• [Фрагмент текста]:
===

Любое высказывание, таким образом, оказывается не более чем частным мнением, базирующимся на произвольных допущениях и противоречащим тем основаниям, которые могут быть названы «общими». Право устанавливать эти основания является прерогативой государственной власти как главного инициатора модернизации, который берет на себя ответственность за единство общества[58].
Поэтому каждый раз, когда речь идет, например, о государственных реформах, более или менее радикальных, то под этим понимается, помимо всего прочего, передача части властных полномочий обществу, за счет чего неизменно возникает напряжение между монологическим характером власти, определяющим сложившийся порядок вещей, и тем видом производства авторитета, который имеет чисто языковой, то есть релятивистский характер. Власть, легитимирующая существующий порядок вещей, приходит в противоречие с властью рационального аргумента – коллизия, имеющая много разных аспектов, но здесь мы остановимся только на одном: введении в России суда присяжных (1864), ставшего наряду с отменой крепостного права кульминацией реформ эпохи конца 1850-х – начала 1860-х годов.
8Привлечение «общества» к участию в отправлении правосудия не только потребовало кардинальных изменений в порядке судопроизводства, но и было немыслимо без своеобразной реабилитации практики обсуждения и спора. При этом, допуская идею, что в результате обмена мнениями может быть открыта истина, государственная власть приводила в действие механизмы, противоречащие ее собственным устоям.
Инициаторы судебной реформы в полной мере осознавали те трудности, с которыми придется столкнуться новому институту, но считали тем не менее, что они вполне преодолимы. Так, например, участники обсуждения высказывали опасения относительно сильной фрагментации общества: «…нигде, может быть, историческая жизнь народа не положила таких резких разграничений между различными слоями общества, как у нас, от чего между понятиями, обычаями и образом жизни наших постоянных судей, принадлежащих вообще к высшему сословию, и подсудимых из низших сословий замечается большое различие» [Журнал 1862: 184]. Преодолеть эти различия между сословиями призвано обсуждение обстоятельств дела, благодаря чему присяжные заседатели должны прийти к взвешенному, «усредненному» решению: «Конечно, между осуждением и оправданием не может быть ничего среднего, но самая встреча противоположных мнений должна побудить каждого, придерживающегося одного из сих мнений, одуматься: взвесить точнее свои впечатления и доводы и отказаться от мнения, которое не выдерживает этого испытания и не может устоять против возражений» [Там же: 316]. Именно «по взаимному влиянию одного мнения на другое, неосновательные увлечения или ошибочные взгляды будут устранены», и присяжные, «придерживаясь благоразумной середины», вынесут справедливый приговор [Там же].

===

• [Исходные данные]:

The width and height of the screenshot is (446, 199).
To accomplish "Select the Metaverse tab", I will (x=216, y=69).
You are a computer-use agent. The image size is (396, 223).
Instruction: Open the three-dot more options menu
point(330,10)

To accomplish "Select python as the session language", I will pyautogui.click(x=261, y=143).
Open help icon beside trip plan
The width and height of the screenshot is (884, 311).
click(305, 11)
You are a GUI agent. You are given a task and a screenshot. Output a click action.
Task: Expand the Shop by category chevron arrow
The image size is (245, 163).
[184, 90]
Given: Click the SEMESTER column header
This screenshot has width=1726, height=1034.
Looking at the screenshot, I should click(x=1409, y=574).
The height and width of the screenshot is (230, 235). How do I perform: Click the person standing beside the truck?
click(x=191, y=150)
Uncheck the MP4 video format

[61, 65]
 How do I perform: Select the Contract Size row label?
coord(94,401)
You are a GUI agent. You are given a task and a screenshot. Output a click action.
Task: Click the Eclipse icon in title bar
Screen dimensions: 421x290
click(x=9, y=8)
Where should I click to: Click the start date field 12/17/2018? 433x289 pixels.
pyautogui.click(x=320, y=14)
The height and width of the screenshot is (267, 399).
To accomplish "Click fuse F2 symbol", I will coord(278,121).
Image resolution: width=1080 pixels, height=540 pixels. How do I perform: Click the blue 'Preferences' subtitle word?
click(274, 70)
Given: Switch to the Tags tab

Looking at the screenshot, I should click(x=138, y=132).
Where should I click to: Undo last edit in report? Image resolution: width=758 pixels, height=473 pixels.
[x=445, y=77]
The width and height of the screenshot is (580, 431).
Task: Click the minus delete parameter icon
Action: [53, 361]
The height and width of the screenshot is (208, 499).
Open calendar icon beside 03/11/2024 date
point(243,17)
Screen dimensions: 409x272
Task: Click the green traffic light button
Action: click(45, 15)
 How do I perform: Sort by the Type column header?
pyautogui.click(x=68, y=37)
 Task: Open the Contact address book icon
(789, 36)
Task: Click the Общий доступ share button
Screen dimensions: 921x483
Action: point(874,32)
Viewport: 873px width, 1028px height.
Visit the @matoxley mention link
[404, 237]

===

• [Ваша задача]: Перепишите дословно часть текста о суде присяжных от «Поэтому каждый раз, когда» до «начала 1860-х годов.».

• [Поле ответа]:
Поэтому каждый раз, когда речь идет, например, о государственных реформах, более или менее радикальных, то под этим понимается, помимо всего прочего, передача части властных полномочий обществу, за счет чего неизменно возникает напряжение между монологическим характером власти, определяющим сложившийся порядок вещей, и тем видом производства авторитета, который имеет чисто языковой, то есть релятивистский характер. Власть, легитимирующая существующий порядок вещей, приходит в противоречие с властью рационального аргумента – коллизия, имеющая много разных аспектов, но здесь мы остановимся только на одном: введении в России суда присяжных (1864), ставшего наряду с отменой крепостного права кульминацией реформ эпохи конца 1850-х – начала 1860-х годов.